Wednesday, December 19, 2012

Fed's Fisher says 2013 quantitative easing insufficient to boost U.S. jobs 2013 canada trade

Fed's Fisher says 2013 quantitative easing insufficient to boost U.S. jobs 2013 canada trade
Richard W. Fisher, President and Chief Executive Officer for the Federal Reserve Bank of Dallas, speaks on International Economics at the Council on Foreign Relations in New York, March 3, 2010. REUTERS/Shannon Stapleton
"Quantitative easing is a necessary but insufficient tool to spark job creation," Dallas Fed President Richard Fisher said at the Gainesville Area Chamber of Commerce. "Employers will not deploy the cheap and abundant capital on hand toward job creation while there is so much uncertainty surrounding final demand for the goods and services they sell."

Businesses are also holding back because of uncertainty over the so-called fiscal cliff, he said, because they do not know what their taxes will be or how government spending patterns will affect them.

Fisher compared U.S. businesses, with access to liquidity provided by an accommodative Fed, to a 2,200-pound bull named Too Big to Fail that lives on Fisher's East Texas farm and whose job is to breed the farm's Longhorn cows.

"Too Big has plenty of liquidity at his disposal; he's fully equipped to do what we pay him to do," Fisher said. "But if we put him on the opposite side of the fence from those pretty cows, he's unable to perform."

"All the monetary accommodation we've made possible... will not be used unless we get clarity and a reduction of uncertainty through a resolution of the fiscal cliff," Fisher said.

The Fed last Wednesday said it would keep interest rates near zero until unemployment -- now at 7.7 percent -- fell at least to 6.5 percent, as long as inflation does not rise above 2.5 percent. It was the first time the Fed had picked a specific marker for unemployment to guide policy.

It also said it would buy $45 billion in longer-term Treasuries each month, on top of its monthly purchases of $40 billion in mortgage-backed securities, until it sees a substantial improvement in the outlook for the U.S. labor market.

The Fed will fund the new Treasury purchases with an expansion of its $2.9 trillion balance sheet. Under the expiring "Operation Twist" program, the Fed bought an identical amount, but paid for them with proceeds from sales and redemptions of short-term debt.

The program is expected to swell the U.S. central bank's balance sheet to more than $3 trillion.

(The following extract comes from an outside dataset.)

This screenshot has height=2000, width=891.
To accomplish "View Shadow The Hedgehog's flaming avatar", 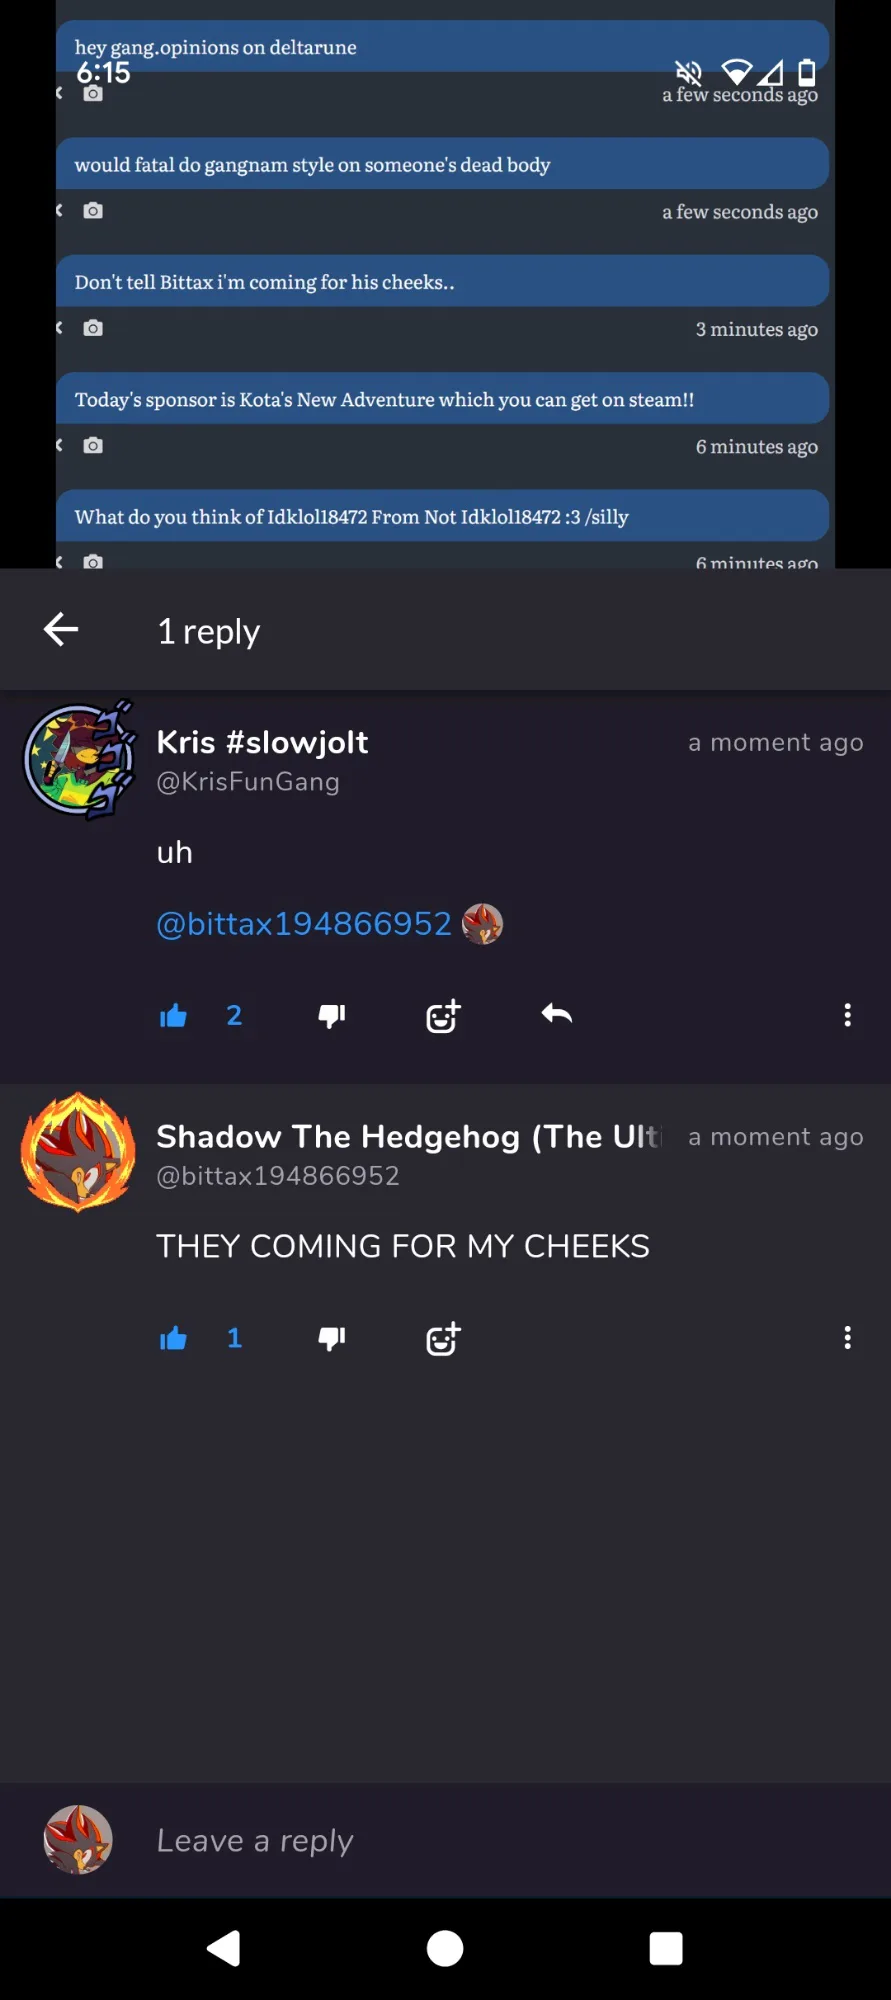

The sheer size of the Fed's holdings is "compounding the difficulty of exit" from the Fed's current super-easy monetary policy, Fisher told reporters after a speech here. "It might even impair our balance sheet."

Under current low Treasury yields, the Fed books gains on its bond holdings, and remits profits to the Treasury. If yields rise, the Fed may no longer be able to remit profits to the Treasury, he said.

"I worry that if we were to get into that situation -- please stress the word 'if' -- we might have more efforts to politically interfere with our independence," he said. "I'm not willing to tolerate that risk."